Bill: In his book, The Art of the Novel, Milan Kundera speaks of "the truth that is to be
discovered," by which he means that, beyond a writer's conscious realization of their novel's
theme, there is also, as Kundera says, "The poem hidden somewhere behind." Kundera calls
this discovering of truth in one's own novel "the dazzlement." Do you experience this
dazzlement when you write a book? That is, of discovering a theme or a variation on your
intended theme, which you did not anticipate?

James: I regard most of my novels as "thought experiments," analogous to the Gedanken
calculations --unstageable demonstrations conducted entirely within the confines of one's
skull -- routinely performed by physicists, cosmologists, and philosophers. It's never enough
simply to ask, "What if?" You must actually run the thought experiment. You need to write
the damn book. And that usually entails being surprised by the outcome.

No matter how carefully I outline a novel, it will normally get away from me during the
composition process -- and that is all to the good. If there's "dazzlement" in the writer, then
there will probably be "dazzlement" in the reader. Indeed, the only reason I go to all the
trouble of writing fiction is the expectation of discovering some hidden but astonishing
potential in the themes and premises with which I'm experimenting.

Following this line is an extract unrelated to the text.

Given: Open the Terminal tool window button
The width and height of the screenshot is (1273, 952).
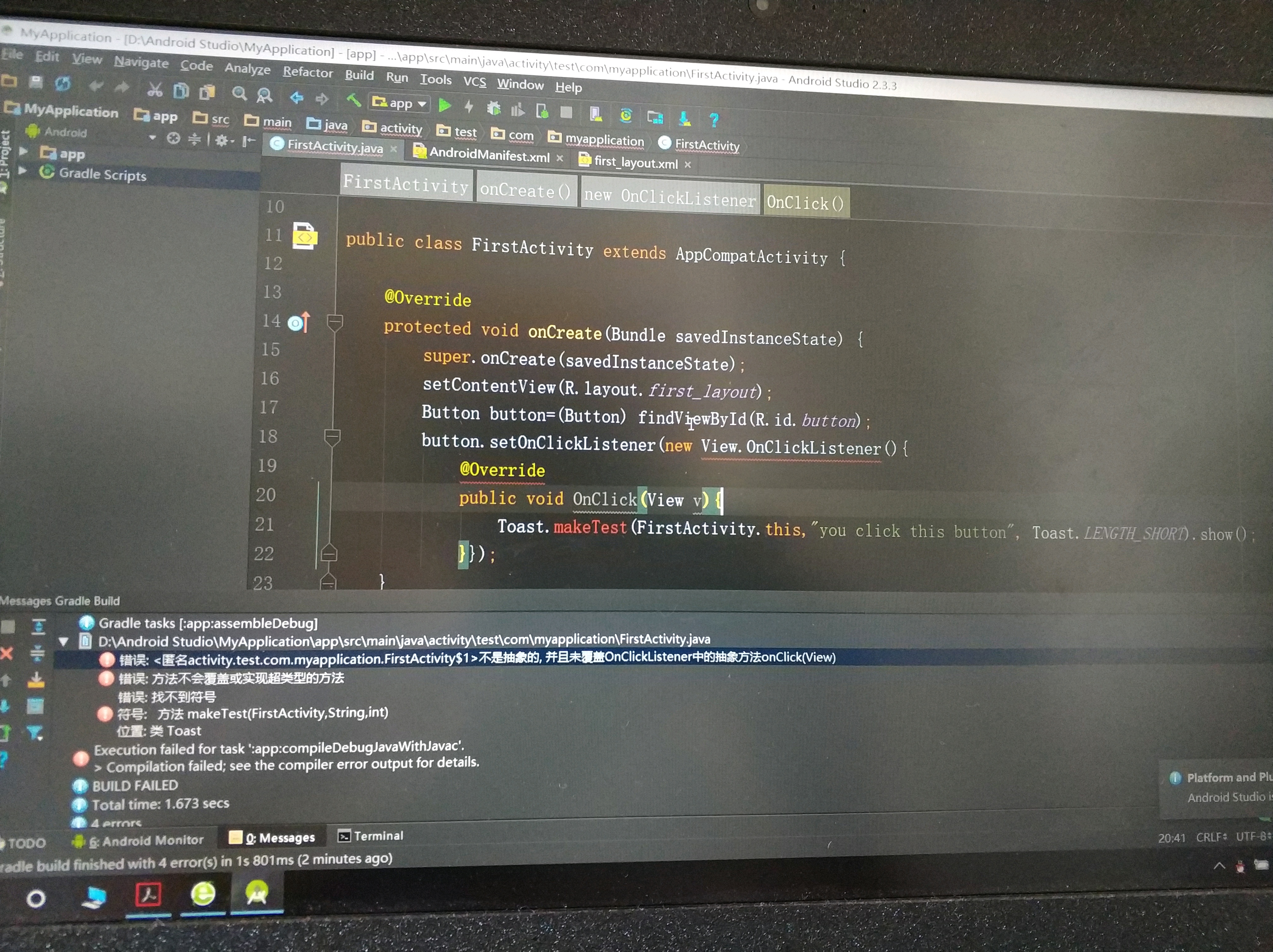Looking at the screenshot, I should point(371,836).
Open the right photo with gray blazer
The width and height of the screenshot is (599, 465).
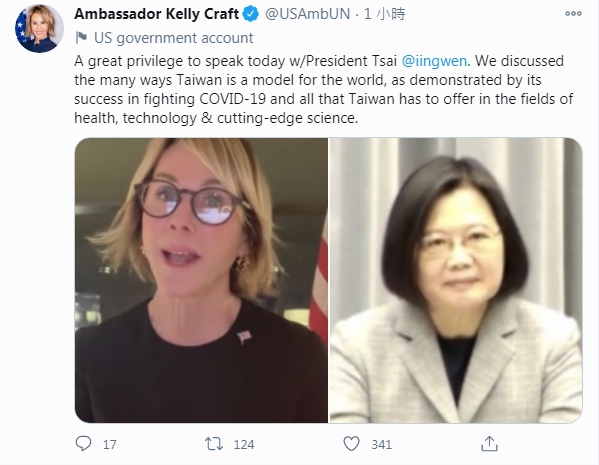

One of my favorite James Morrow novels,
Blameless in Abaddon, finds the hero, Martin
Candle, trekking though the brain of a comatose Supreme Being in search of
counter-arguments to the great theodicies, a theodicy being a rational explanation for God's
apparent indifference to human suffering. Martin needs these anti-theodicies so he can
successfully prosecute the Almighty before the World Court in the Hague. Strangely enough,
God proves perfectly willing to make the case for his own depravity. And as I was writing
those scenes, I said to myself, "Of course, wow, damn, yes, that's exactly what a Supreme
Being would do. This is God, after all, not some cleric or politician or demagogue. God's not
out to defend his reputation. God's out to be God."

The Last Witchfinder involved a similar moment of dazzlement during its gestation. When I
outlined the plot, I knew that my heroine, Jennet Stearne, would write a book that
effectively critiques "the demon hypothesis." But I didn't realize that, to advertise her
argument, Jennet would end up posing as a witch and arranging to be put on trial for
Satanism in colonial Philadelphia. I was delighted when I stumbled on that idea, because it
elevated Jennet to truly heroic stature.

Kundera has evidently articulated all this better than I could. Thank you, Bill, for drawing my
attention to his insight.

Bill: We can both thank Jamelah Earle for hipping us to Kundera's book on novel writing.